问题
I'm looking to be able to query a site for warranty information on a machine that this script would be running on. It should be able to fill out a form if needed ( like in the case of say HP's service site) and would then be able to retrieve the resulting web page.
I already have the bits in place to parse the resulting html that is reported back I'm just having trouble with what needs to be done in order to do a POST of data that needs to be put in the fields and then being able to retrieve the resulting page.
回答1:
If you absolutely need to use urllib2, the basic gist is this:
import urllib
import urllib2
url = 'http://whatever.foo/form.html'
form_data = {'field1': 'value1', 'field2': 'value2'}
params = urllib.urlencode(form_data)
response = urllib2.urlopen(url, params)
data = response.read()
If you send along POST data (the 2nd argument to urlopen()
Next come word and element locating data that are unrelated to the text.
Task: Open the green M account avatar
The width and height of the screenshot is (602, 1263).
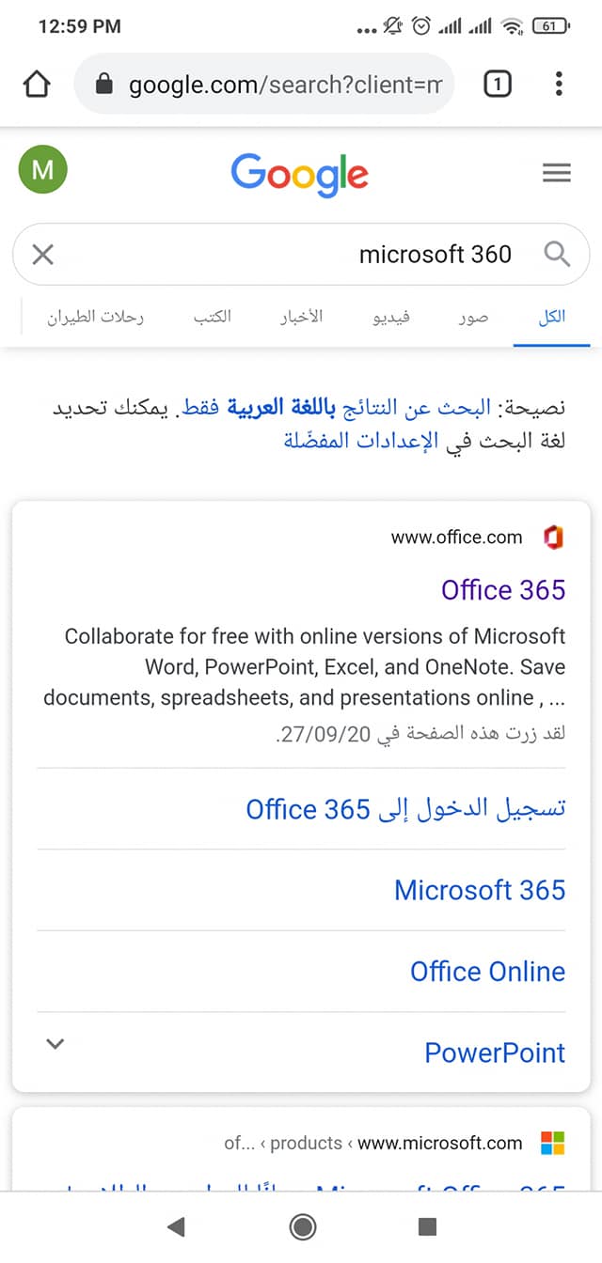Action: coord(43,169)
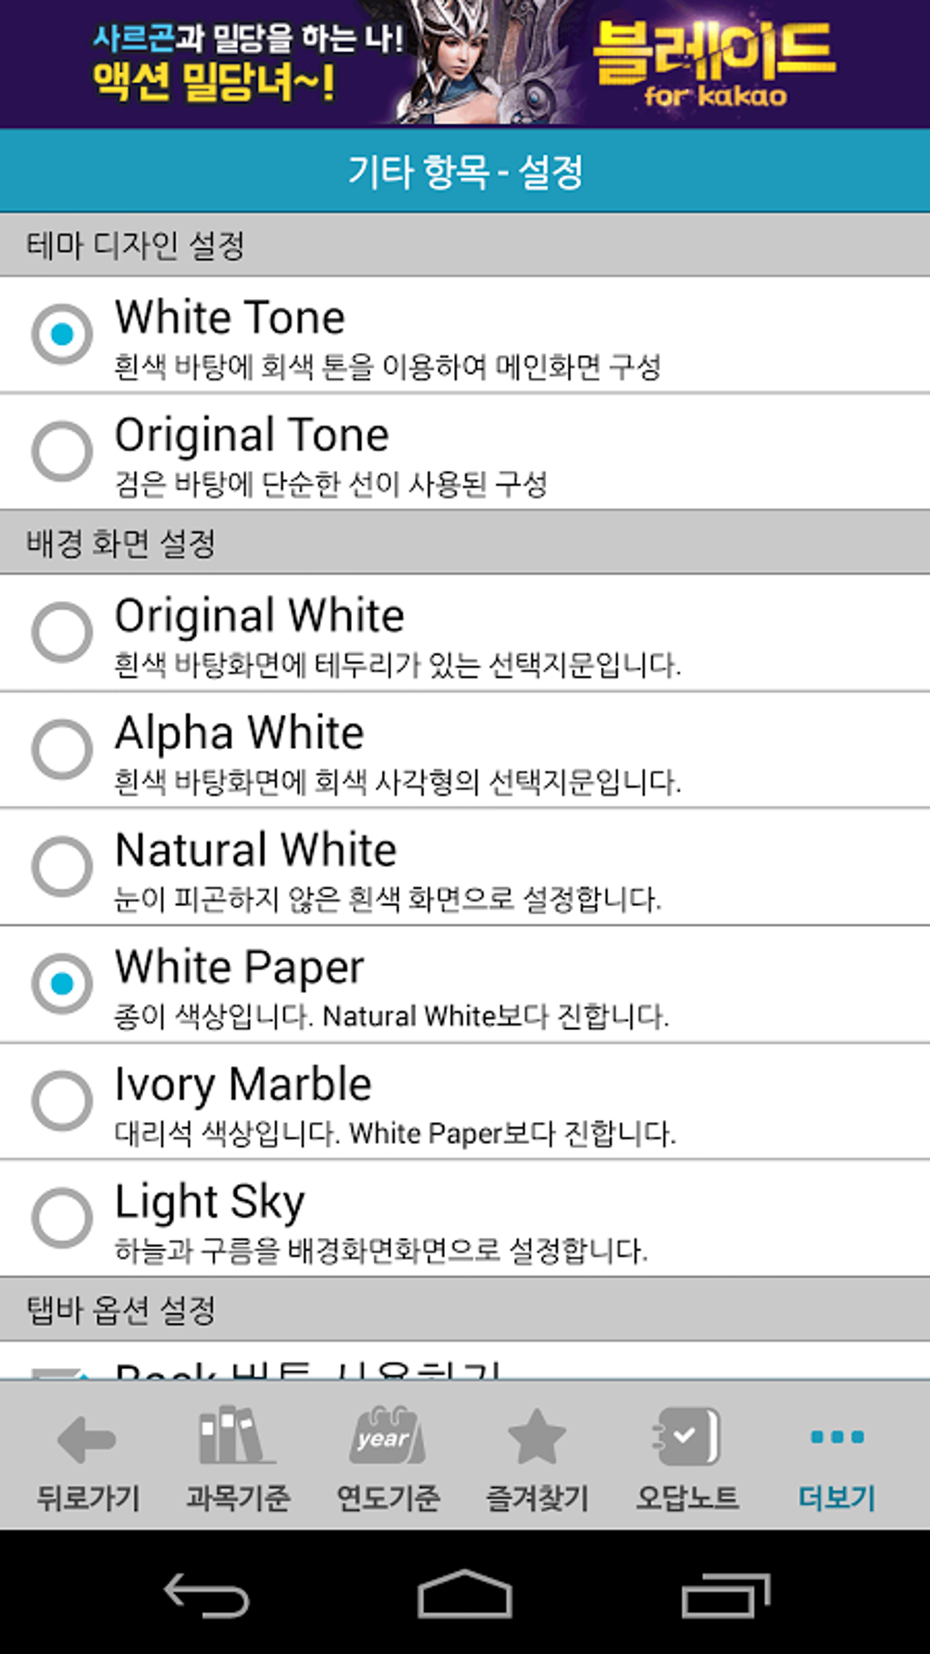Select the Original Tone radio button
The width and height of the screenshot is (930, 1654).
tap(62, 451)
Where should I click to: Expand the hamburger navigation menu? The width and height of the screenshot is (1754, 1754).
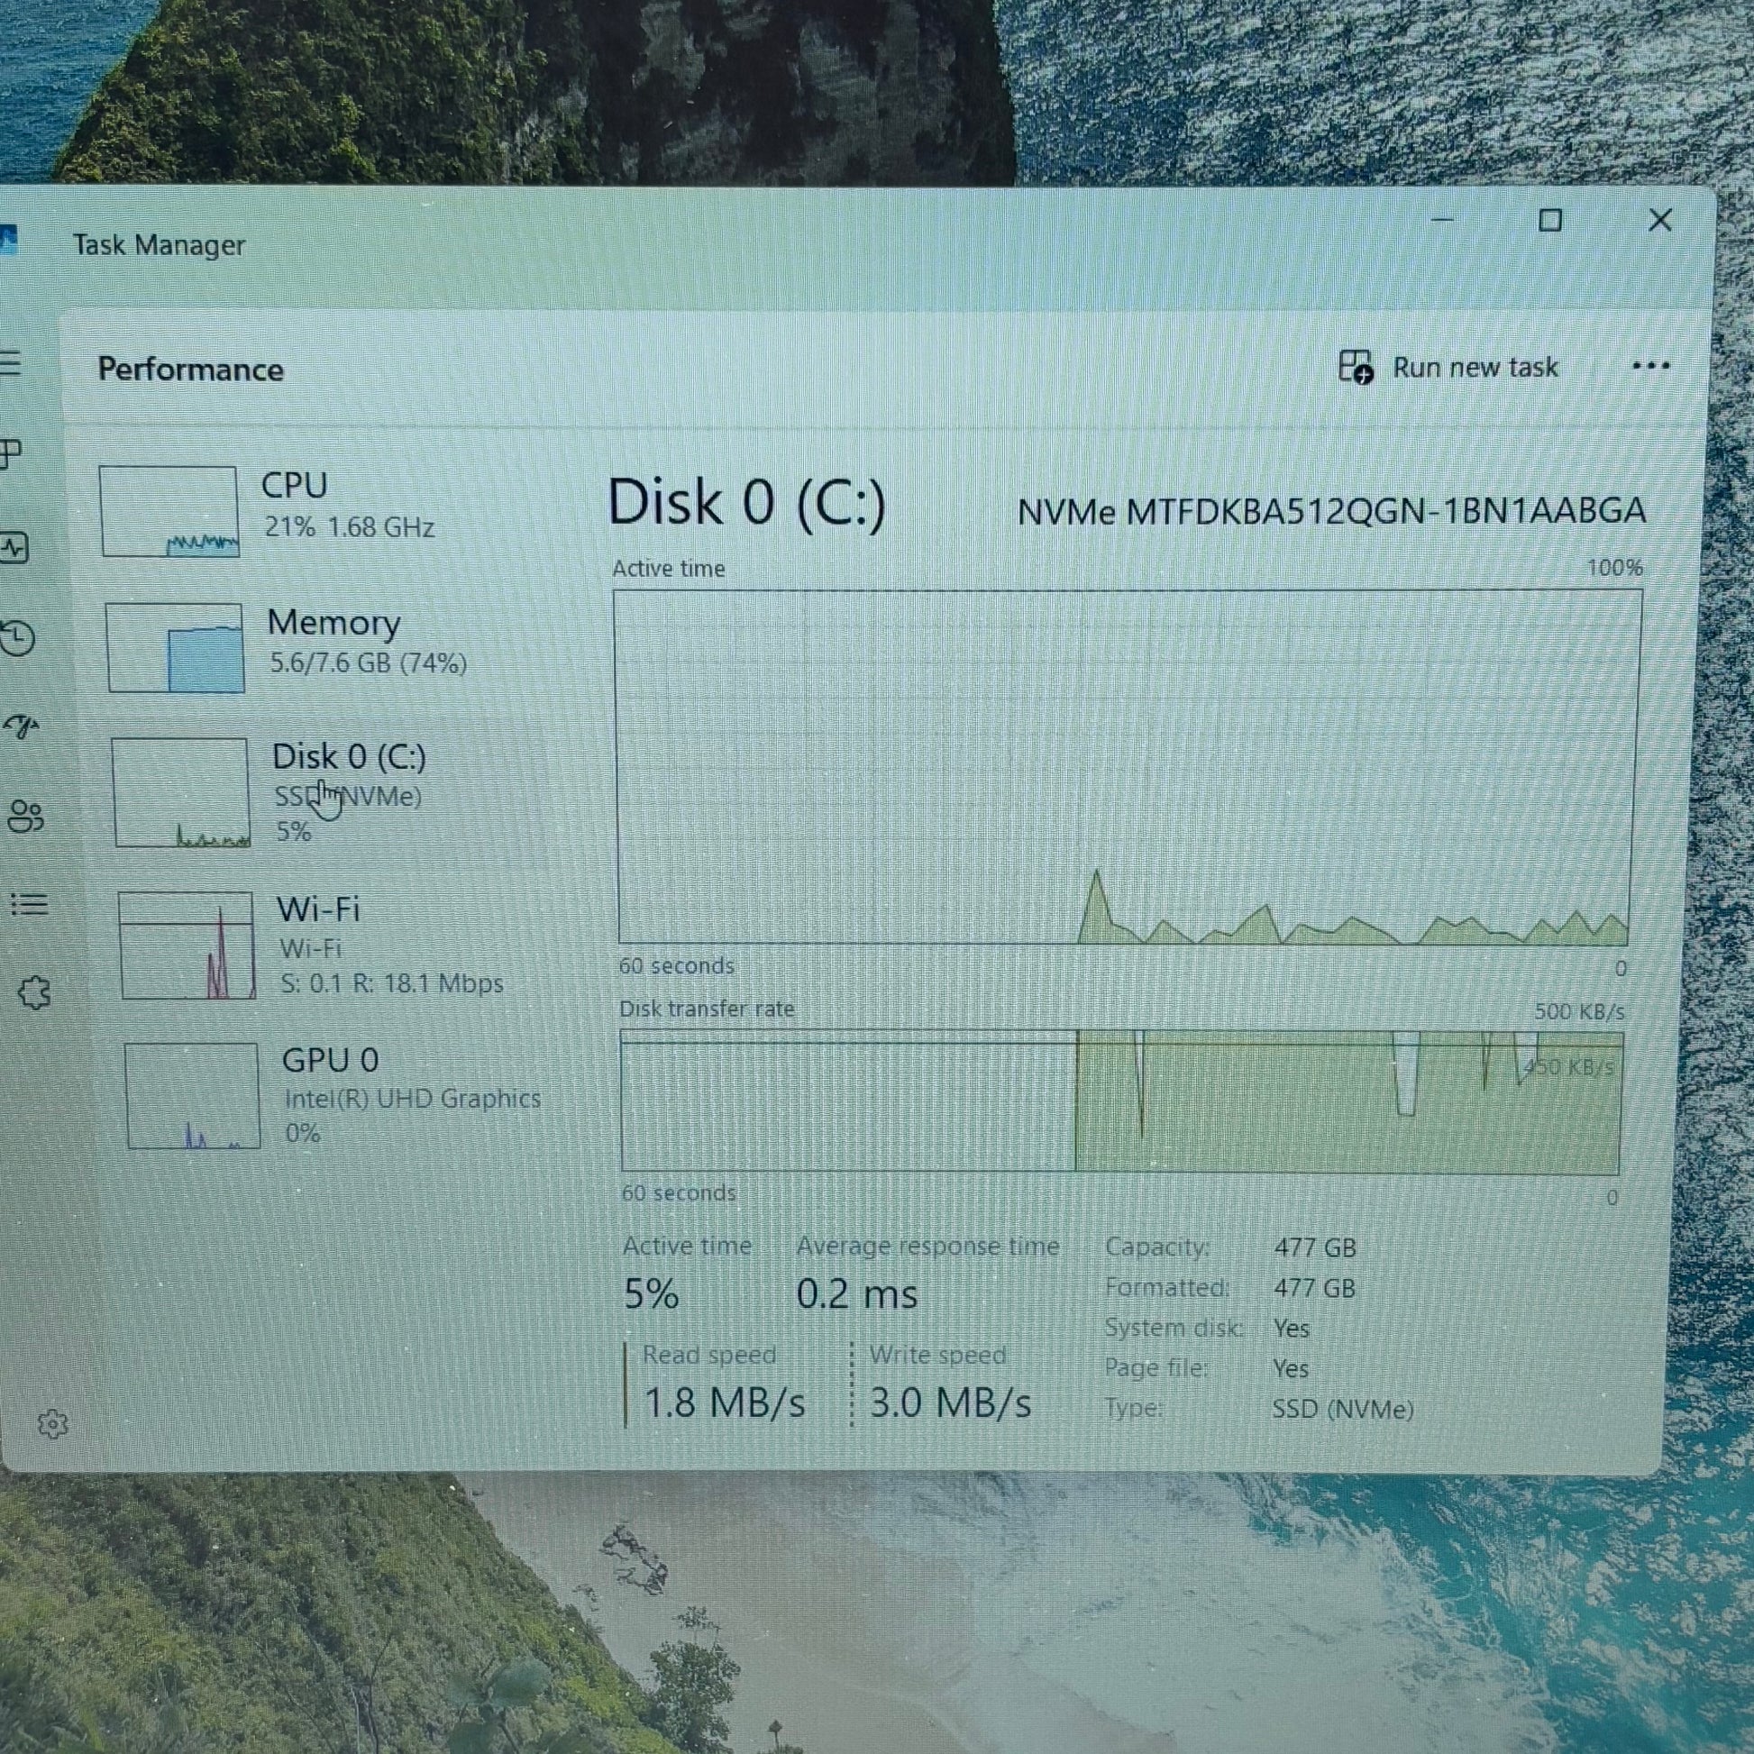coord(9,364)
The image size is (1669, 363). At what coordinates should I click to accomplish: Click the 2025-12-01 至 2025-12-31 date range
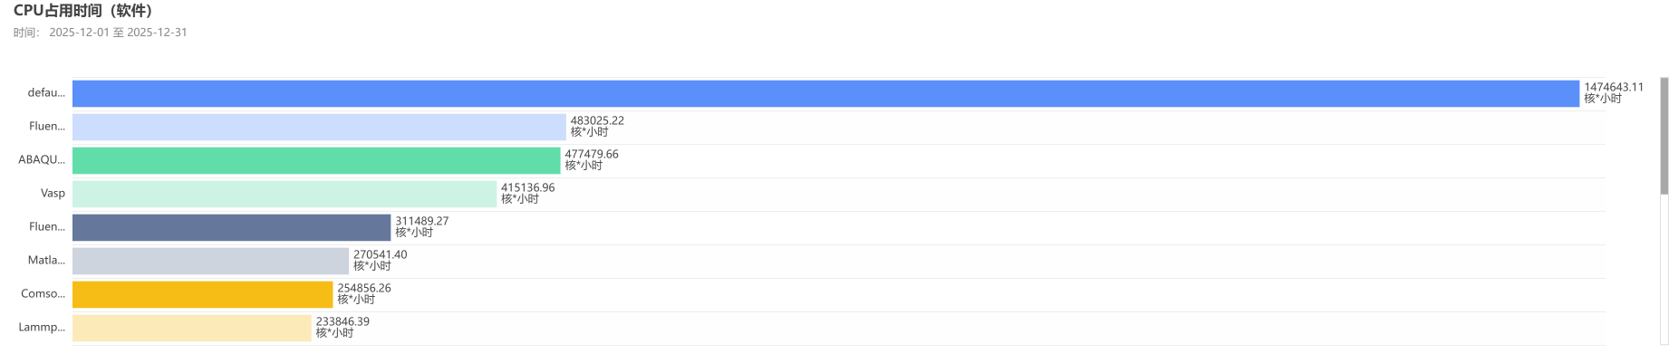click(x=118, y=33)
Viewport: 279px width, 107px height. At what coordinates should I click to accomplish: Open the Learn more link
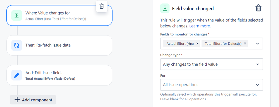200,26
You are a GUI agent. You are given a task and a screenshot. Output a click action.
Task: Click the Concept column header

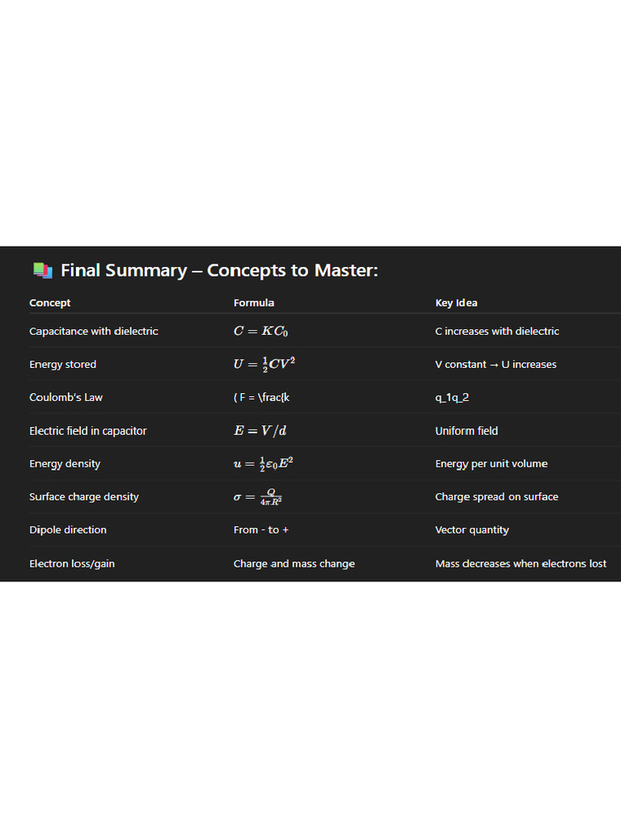pyautogui.click(x=50, y=303)
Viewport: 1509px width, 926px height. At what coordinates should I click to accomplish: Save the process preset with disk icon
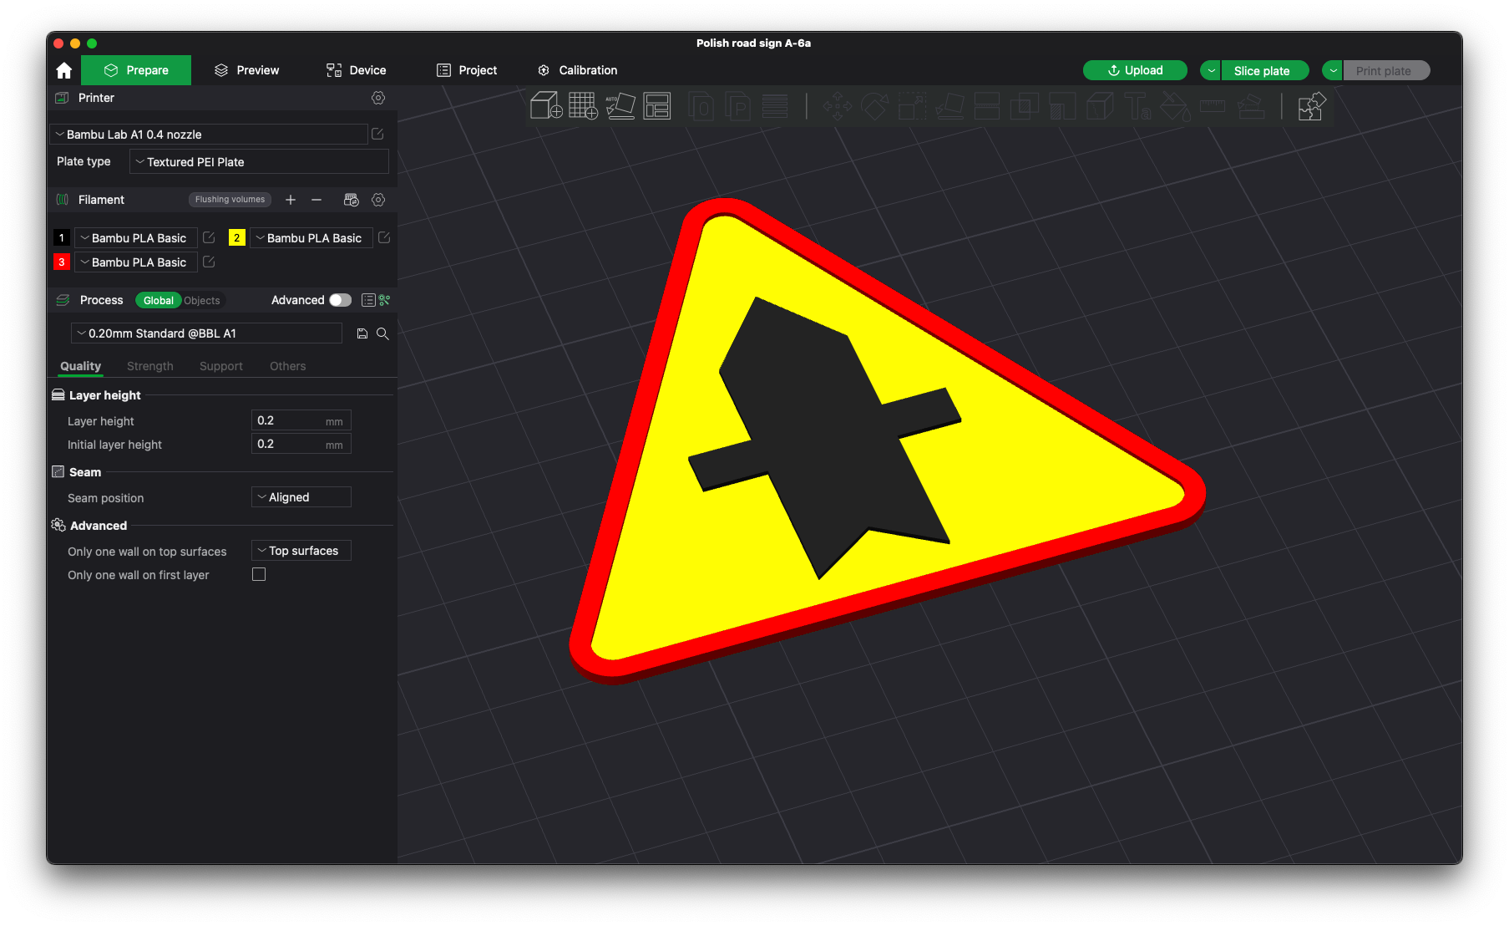click(x=362, y=333)
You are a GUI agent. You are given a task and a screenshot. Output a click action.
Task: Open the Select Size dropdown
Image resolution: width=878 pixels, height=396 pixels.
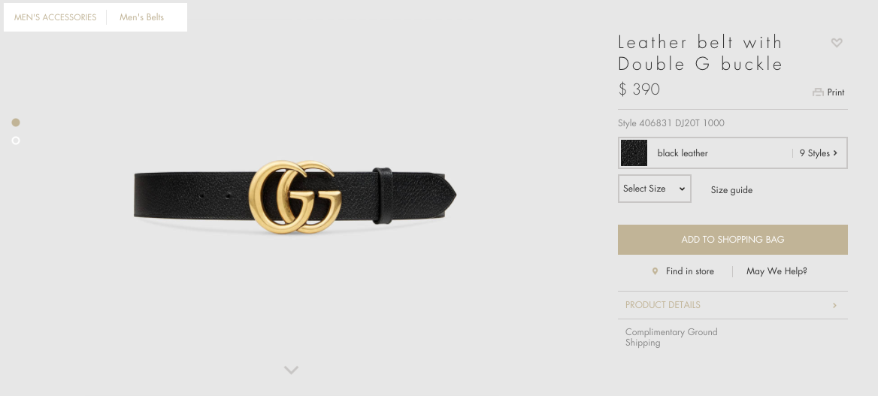point(654,189)
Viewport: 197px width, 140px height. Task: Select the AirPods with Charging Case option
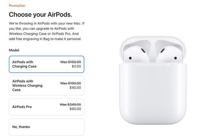46,64
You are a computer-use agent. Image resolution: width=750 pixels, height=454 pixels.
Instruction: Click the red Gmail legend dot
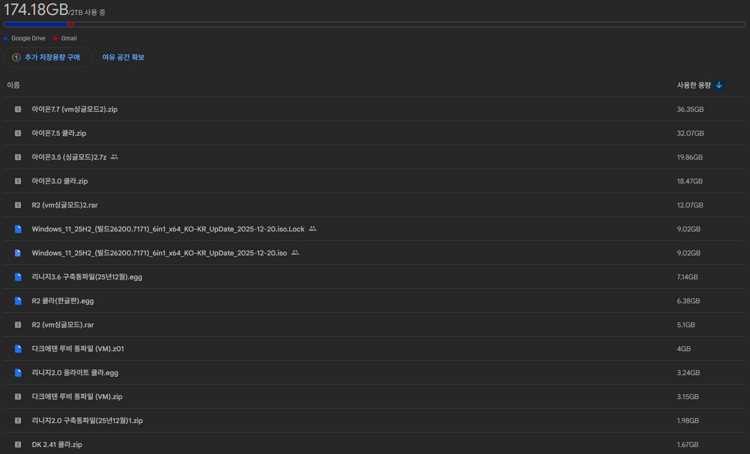[55, 38]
), the request method is automatically set to POST.
I suggest you do yourself a favor and use mechanize, a full-blown urllib2 replacement that acts exactly like a real browser. A lot of sites use hidden fields, cookies, and redirects, none of which urllib2 handles for you by default, where mechanize does.
Check out Emulating a browser in Python with mechanize for a good example.
回答2:
Using urllib and urllib2 together,
data = urllib.urlencode([('field1',val1), ('field2',val2)]) # list of two-element tuples
content = urllib2.urlopen('post-url', data)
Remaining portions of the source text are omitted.